# Passage:
===============
ROCHESTER, MINN. — Mayo Clinic researchers say they have found the cause of most chronic sinus infections — an immune system response to fungus. They say this discovery opens the door to the first effective treatment for this problem, for on of the most common chronic disease in the United States!

An estimated 37 million people in the United States suffer from chronic sinusitis, an inflammation of the membranes of the nose and sinus cavity. With the incidence increasing steadily over the last decade. Common symptoms are runny nose, nasal congestion, loss of smell and headaches. Frequently the chronic inflammation leads to polyps, small growths in the nasal passages which hinder breathing.  “Up to now, the cause of chronic sinusitis has not been known,” say the Mayo researchers: Drs. David Sherris, Eugene Kern and Jens Ponikau , Mayo Clinic ear, nose and throat specialists. Their report appears in the September issue of the journal Mayo Clinic Proceedings.

“Fungus allergy was thought to be involved in less than ten percent of cases,” says Dr. Sherris.  “Our studies indicate that, in fact, fungus is likely the cause of nearly all of these problems.  And it is not an allergic reaction, but an immune reaction.”

The researchers studied 210 patients with chronic sinusitis. Using new methods of collecting and testing mucus from the nose, they discovered fungus in 96 percent of the patients’ mucus. They identified a total of 40 different kinds of fungi in these patients, with an average of 2.7 kinds per patient.  In a subset of 101 patients who had surgery to remove nasal polyps, the researchers found eosinophils (a type of white blood cell activated by the body’s immune system) in the nasal tissue and mucus of 96 percent of the patients.  The results, the researchers say, clearly portray a disease process in which, in sensitive individuals, the body’s immune system sends eosinophils to attack fungi and the eosinophils irritate the membranes in the nose. As long as fungi remain, so will the irritation.
===============
# Dataset section:
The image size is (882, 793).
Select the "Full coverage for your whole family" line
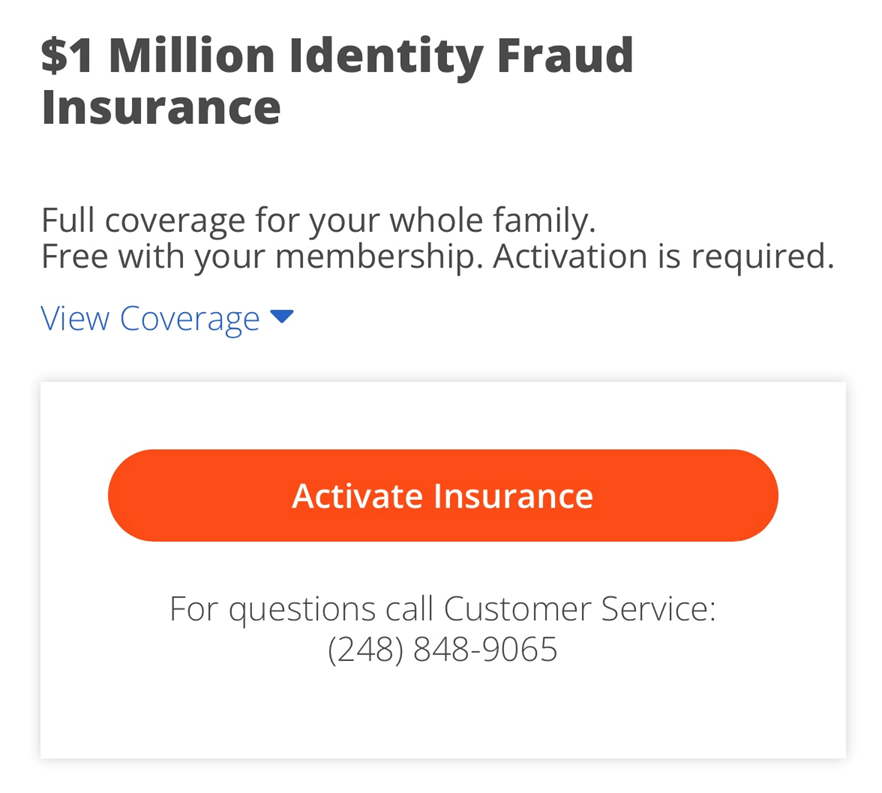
===============
# What the task asks:
Transcribe the part of the sinusitis article from "An estimated 37" up to and including "Mayo Clinic Proceedings.".

# Output for this task:
An estimated 37 million people in the United States suffer from chronic sinusitis, an inflammation of the membranes of the nose and sinus cavity. With the incidence increasing steadily over the last decade. Common symptoms are runny nose, nasal congestion, loss of smell and headaches. Frequently the chronic inflammation leads to polyps, small growths in the nasal passages which hinder breathing.  “Up to now, the cause of chronic sinusitis has not been known,” say the Mayo researchers: Drs. David Sherris, Eugene Kern and Jens Ponikau , Mayo Clinic ear, nose and throat specialists. Their report appears in the September issue of the journal Mayo Clinic Proceedings.